Problem details:
Rewrite all the records below, changing "GUI agent" to "screen assistant" wherever it appears and keeping everything else the same.

Data rows:
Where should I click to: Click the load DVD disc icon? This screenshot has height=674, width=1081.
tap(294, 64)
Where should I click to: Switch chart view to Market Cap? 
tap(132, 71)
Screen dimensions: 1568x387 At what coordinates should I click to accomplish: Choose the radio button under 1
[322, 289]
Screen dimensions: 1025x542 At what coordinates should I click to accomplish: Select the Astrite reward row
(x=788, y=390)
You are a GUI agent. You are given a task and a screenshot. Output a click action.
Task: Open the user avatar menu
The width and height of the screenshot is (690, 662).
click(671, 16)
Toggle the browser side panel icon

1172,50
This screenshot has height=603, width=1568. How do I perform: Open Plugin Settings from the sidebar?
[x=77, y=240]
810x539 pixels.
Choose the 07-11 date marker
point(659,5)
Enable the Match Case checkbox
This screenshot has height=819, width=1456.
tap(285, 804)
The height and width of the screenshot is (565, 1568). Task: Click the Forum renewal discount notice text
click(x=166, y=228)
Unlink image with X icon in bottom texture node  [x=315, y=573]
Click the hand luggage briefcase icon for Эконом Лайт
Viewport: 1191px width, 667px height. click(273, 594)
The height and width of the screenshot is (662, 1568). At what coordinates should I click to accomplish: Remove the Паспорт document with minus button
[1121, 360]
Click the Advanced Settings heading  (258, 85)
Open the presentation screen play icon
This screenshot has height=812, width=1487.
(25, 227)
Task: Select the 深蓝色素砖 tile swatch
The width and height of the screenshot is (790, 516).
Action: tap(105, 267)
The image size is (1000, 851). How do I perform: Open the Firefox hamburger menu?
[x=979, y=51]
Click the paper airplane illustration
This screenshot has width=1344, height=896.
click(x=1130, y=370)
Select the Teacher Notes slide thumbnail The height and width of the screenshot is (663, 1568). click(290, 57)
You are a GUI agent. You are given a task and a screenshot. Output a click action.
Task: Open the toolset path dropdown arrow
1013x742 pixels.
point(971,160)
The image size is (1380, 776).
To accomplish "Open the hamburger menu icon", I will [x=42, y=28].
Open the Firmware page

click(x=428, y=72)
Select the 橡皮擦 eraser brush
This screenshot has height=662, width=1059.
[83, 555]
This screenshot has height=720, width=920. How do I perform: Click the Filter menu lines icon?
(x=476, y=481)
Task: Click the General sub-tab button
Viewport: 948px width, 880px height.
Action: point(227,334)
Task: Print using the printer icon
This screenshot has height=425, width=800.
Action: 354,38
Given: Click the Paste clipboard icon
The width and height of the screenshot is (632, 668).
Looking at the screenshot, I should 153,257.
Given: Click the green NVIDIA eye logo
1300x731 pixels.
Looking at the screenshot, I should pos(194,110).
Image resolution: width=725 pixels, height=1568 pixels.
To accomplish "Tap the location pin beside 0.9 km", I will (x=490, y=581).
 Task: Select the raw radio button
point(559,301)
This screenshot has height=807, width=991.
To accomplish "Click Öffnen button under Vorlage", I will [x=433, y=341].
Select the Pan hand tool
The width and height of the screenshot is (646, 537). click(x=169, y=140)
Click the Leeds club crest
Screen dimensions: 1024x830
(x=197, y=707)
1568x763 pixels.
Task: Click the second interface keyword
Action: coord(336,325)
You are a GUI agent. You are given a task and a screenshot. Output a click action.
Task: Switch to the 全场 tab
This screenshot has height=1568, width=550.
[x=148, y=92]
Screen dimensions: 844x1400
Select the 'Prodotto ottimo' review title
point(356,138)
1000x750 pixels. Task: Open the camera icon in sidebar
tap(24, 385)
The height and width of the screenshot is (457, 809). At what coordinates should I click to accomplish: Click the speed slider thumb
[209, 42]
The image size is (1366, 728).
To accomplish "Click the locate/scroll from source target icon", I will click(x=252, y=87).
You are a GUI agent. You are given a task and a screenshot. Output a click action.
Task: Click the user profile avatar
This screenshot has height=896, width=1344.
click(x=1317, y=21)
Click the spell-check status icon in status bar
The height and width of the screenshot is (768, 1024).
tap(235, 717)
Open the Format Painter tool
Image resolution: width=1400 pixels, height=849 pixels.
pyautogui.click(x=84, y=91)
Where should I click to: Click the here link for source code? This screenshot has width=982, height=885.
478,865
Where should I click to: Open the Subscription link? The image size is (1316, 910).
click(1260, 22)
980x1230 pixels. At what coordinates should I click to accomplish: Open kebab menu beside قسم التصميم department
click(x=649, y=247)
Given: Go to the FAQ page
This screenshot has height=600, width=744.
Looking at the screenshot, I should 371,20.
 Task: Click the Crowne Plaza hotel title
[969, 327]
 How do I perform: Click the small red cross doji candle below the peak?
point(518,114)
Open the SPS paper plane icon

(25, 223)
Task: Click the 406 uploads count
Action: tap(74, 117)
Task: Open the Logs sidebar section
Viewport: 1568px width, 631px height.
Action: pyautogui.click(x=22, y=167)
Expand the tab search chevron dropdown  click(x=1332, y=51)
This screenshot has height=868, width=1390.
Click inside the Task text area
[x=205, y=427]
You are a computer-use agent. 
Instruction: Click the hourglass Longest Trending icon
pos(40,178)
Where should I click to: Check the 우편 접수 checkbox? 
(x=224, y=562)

Output below:
Where should I click to: Click the load DVD disc icon? This screenshot has height=674, width=1081.
tap(294, 64)
Where should I click to: Switch chart view to Market Cap? 
tap(132, 71)
Screen dimensions: 1568x387 At what coordinates should I click to accomplish: Choose the radio button under 1
[322, 289]
Screen dimensions: 1025x542 At what coordinates should I click to accomplish: Select the Astrite reward row
(x=788, y=390)
You are a screen assistant. You are given a task and a screenshot. Output a click action.
Task: Open the user avatar menu
The width and height of the screenshot is (690, 662).
click(671, 16)
Toggle the browser side panel icon

1172,50
This screenshot has height=603, width=1568. How do I perform: Open Plugin Settings from the sidebar?
[x=77, y=240]
810x539 pixels.
Choose the 07-11 date marker
point(659,5)
Enable the Match Case checkbox
This screenshot has height=819, width=1456.
tap(285, 804)
The height and width of the screenshot is (565, 1568). Task: Click the Forum renewal discount notice text
click(x=166, y=228)
Unlink image with X icon in bottom texture node  [x=315, y=573]
Click the hand luggage briefcase icon for Эконом Лайт
Viewport: 1191px width, 667px height. click(273, 594)
The height and width of the screenshot is (662, 1568). At what coordinates should I click to accomplish: Remove the Паспорт document with minus button
[1121, 360]
Click the Advanced Settings heading  (258, 85)
Open the presentation screen play icon
This screenshot has height=812, width=1487.
(25, 227)
Task: Select the 深蓝色素砖 tile swatch
The width and height of the screenshot is (790, 516).
Action: tap(105, 267)
The image size is (1000, 851). How do I perform: Open the Firefox hamburger menu?
[x=979, y=51]
Click the paper airplane illustration
This screenshot has width=1344, height=896.
click(x=1130, y=370)
Select the Teacher Notes slide thumbnail The height and width of the screenshot is (663, 1568). click(290, 57)
You are a screen assistant. You are given a task and a screenshot. Output a click action.
Task: Open the toolset path dropdown arrow
1013x742 pixels.
point(971,160)
The image size is (1380, 776).
To accomplish "Open the hamburger menu icon", I will [x=42, y=28].
Open the Firmware page

click(x=428, y=72)
Select the 橡皮擦 eraser brush
This screenshot has height=662, width=1059.
[83, 555]
This screenshot has height=720, width=920. How do I perform: Click the Filter menu lines icon?
(x=476, y=481)
Task: Click the General sub-tab button
Viewport: 948px width, 880px height.
Action: point(227,334)
Task: Print using the printer icon
This screenshot has height=425, width=800.
Action: 354,38
Given: Click the Paste clipboard icon
The width and height of the screenshot is (632, 668).
Looking at the screenshot, I should 153,257.
Given: Click the green NVIDIA eye logo
1300x731 pixels.
Looking at the screenshot, I should pos(194,110).
Image resolution: width=725 pixels, height=1568 pixels.
To accomplish "Tap the location pin beside 0.9 km", I will (x=490, y=581).
 Task: Select the raw radio button
point(559,301)
This screenshot has height=807, width=991.
To accomplish "Click Öffnen button under Vorlage", I will [x=433, y=341].
Select the Pan hand tool
The width and height of the screenshot is (646, 537). click(x=169, y=140)
Click the Leeds club crest
Screen dimensions: 1024x830
(x=197, y=707)
1568x763 pixels.
Task: Click the second interface keyword
Action: coord(336,325)
You are a screen assistant. You are given a task and a screenshot. Output a click action.
Task: Switch to the 全场 tab
This screenshot has height=1568, width=550.
[x=148, y=92]
Screen dimensions: 844x1400
Select the 'Prodotto ottimo' review title
point(356,138)
1000x750 pixels. Task: Open the camera icon in sidebar
tap(24, 385)
The height and width of the screenshot is (457, 809). At what coordinates should I click to accomplish: Click the speed slider thumb
[209, 42]
The image size is (1366, 728).
To accomplish "Click the locate/scroll from source target icon", I will click(x=252, y=87).
You are a screen assistant. You are given a task and a screenshot. Output a click action.
Task: Click the user profile avatar
This screenshot has height=896, width=1344.
click(x=1317, y=21)
Click the spell-check status icon in status bar
The height and width of the screenshot is (768, 1024).
tap(235, 717)
Open the Format Painter tool
Image resolution: width=1400 pixels, height=849 pixels.
pyautogui.click(x=84, y=91)
Where should I click to: Click the here link for source code? This screenshot has width=982, height=885.
478,865
Where should I click to: Open the Subscription link? The image size is (1316, 910).
click(1260, 22)
980x1230 pixels. At what coordinates should I click to accomplish: Open kebab menu beside قسم التصميم department
click(x=649, y=247)
Given: Go to the FAQ page
This screenshot has height=600, width=744.
Looking at the screenshot, I should 371,20.
 Task: Click the Crowne Plaza hotel title
[969, 327]
 How do I perform: Click the small red cross doji candle below the peak?
point(518,114)
Open the SPS paper plane icon

(25, 223)
Task: Click the 406 uploads count
Action: tap(74, 117)
Task: Open the Logs sidebar section
Viewport: 1568px width, 631px height.
Action: pyautogui.click(x=22, y=167)
Expand the tab search chevron dropdown  click(x=1332, y=51)
This screenshot has height=868, width=1390.
Click inside the Task text area
[x=205, y=427]
You are a computer-use agent. 
Instruction: Click the hourglass Longest Trending icon
pos(40,178)
Where should I click to: Check the 우편 접수 checkbox? 
(x=224, y=562)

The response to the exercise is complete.